■ TASK TO COMPLETE
An exact copy of the listing is what is needed; please output it in full.

■ ■ ■ ■ ■

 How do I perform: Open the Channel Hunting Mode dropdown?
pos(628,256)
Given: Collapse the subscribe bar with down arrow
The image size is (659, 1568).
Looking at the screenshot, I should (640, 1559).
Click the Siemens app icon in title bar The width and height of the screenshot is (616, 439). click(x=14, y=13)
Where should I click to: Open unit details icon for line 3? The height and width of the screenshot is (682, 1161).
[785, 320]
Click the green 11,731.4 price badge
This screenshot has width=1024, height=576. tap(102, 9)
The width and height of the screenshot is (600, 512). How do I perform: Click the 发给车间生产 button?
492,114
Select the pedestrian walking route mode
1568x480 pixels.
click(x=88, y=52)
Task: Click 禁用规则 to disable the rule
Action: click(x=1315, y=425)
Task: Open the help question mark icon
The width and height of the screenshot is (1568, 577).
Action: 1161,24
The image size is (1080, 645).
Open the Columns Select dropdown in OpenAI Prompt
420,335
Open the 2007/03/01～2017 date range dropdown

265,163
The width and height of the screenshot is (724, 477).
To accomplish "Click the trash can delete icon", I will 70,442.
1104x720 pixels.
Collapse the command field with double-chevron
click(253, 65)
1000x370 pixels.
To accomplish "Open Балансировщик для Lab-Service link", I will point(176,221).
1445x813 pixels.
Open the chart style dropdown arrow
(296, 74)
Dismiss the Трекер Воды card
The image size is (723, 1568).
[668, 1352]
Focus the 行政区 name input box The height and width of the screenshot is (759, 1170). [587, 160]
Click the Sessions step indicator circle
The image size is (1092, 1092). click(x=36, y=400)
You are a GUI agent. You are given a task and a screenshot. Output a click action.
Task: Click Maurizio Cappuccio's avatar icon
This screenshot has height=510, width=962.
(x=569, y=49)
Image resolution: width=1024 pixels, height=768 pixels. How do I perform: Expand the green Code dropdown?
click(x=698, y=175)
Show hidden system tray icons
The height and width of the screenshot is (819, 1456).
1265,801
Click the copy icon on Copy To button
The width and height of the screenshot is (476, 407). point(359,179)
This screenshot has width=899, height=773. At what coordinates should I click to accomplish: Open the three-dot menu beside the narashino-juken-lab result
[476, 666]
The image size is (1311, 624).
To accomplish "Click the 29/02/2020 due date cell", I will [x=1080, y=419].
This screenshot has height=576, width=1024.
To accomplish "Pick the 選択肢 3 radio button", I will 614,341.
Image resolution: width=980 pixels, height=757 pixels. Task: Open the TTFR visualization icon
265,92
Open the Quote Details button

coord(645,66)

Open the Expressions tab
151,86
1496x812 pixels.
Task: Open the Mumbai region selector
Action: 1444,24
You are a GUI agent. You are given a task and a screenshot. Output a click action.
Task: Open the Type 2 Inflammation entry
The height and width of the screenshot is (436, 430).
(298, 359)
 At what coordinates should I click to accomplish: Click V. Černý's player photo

■ ■ ■ ■ ■

■ ANSWER TO THE EXERCISE
 How do I perform: Open the Channel Hunting Mode dropdown?
pos(628,256)
Given: Collapse the subscribe bar with down arrow
The image size is (659, 1568).
Looking at the screenshot, I should (640, 1559).
Click the Siemens app icon in title bar The width and height of the screenshot is (616, 439). click(x=14, y=13)
Where should I click to: Open unit details icon for line 3? The height and width of the screenshot is (682, 1161).
[785, 320]
Click the green 11,731.4 price badge
This screenshot has width=1024, height=576. tap(102, 9)
The width and height of the screenshot is (600, 512). How do I perform: Click the 发给车间生产 button?
492,114
Select the pedestrian walking route mode
1568x480 pixels.
click(x=88, y=52)
Task: Click 禁用规则 to disable the rule
Action: click(x=1315, y=425)
Task: Open the help question mark icon
The width and height of the screenshot is (1568, 577).
Action: 1161,24
The image size is (1080, 645).
Open the Columns Select dropdown in OpenAI Prompt
420,335
Open the 2007/03/01～2017 date range dropdown

265,163
The width and height of the screenshot is (724, 477).
To accomplish "Click the trash can delete icon", I will 70,442.
1104x720 pixels.
Collapse the command field with double-chevron
click(253, 65)
1000x370 pixels.
To accomplish "Open Балансировщик для Lab-Service link", I will point(176,221).
1445x813 pixels.
Open the chart style dropdown arrow
(296, 74)
Dismiss the Трекер Воды card
The image size is (723, 1568).
[668, 1352]
Focus the 行政区 name input box The height and width of the screenshot is (759, 1170). [587, 160]
Click the Sessions step indicator circle
The image size is (1092, 1092). click(x=36, y=400)
You are a GUI agent. You are given a task and a screenshot. Output a click action.
Task: Click Maurizio Cappuccio's avatar icon
This screenshot has height=510, width=962.
(x=569, y=49)
Image resolution: width=1024 pixels, height=768 pixels. How do I perform: Expand the green Code dropdown?
click(x=698, y=175)
Show hidden system tray icons
The height and width of the screenshot is (819, 1456).
1265,801
Click the copy icon on Copy To button
The width and height of the screenshot is (476, 407). point(359,179)
This screenshot has width=899, height=773. At what coordinates should I click to accomplish: Open the three-dot menu beside the narashino-juken-lab result
[476, 666]
The image size is (1311, 624).
To accomplish "Click the 29/02/2020 due date cell", I will [x=1080, y=419].
This screenshot has height=576, width=1024.
To accomplish "Pick the 選択肢 3 radio button", I will 614,341.
Image resolution: width=980 pixels, height=757 pixels. Task: Open the TTFR visualization icon
265,92
Open the Quote Details button

coord(645,66)

Open the Expressions tab
151,86
1496x812 pixels.
Task: Open the Mumbai region selector
Action: 1444,24
You are a GUI agent. You are given a task and a screenshot. Output a click action.
Task: Open the Type 2 Inflammation entry
The height and width of the screenshot is (436, 430).
(298, 359)
 At what coordinates should I click to accomplish: Click V. Černý's player photo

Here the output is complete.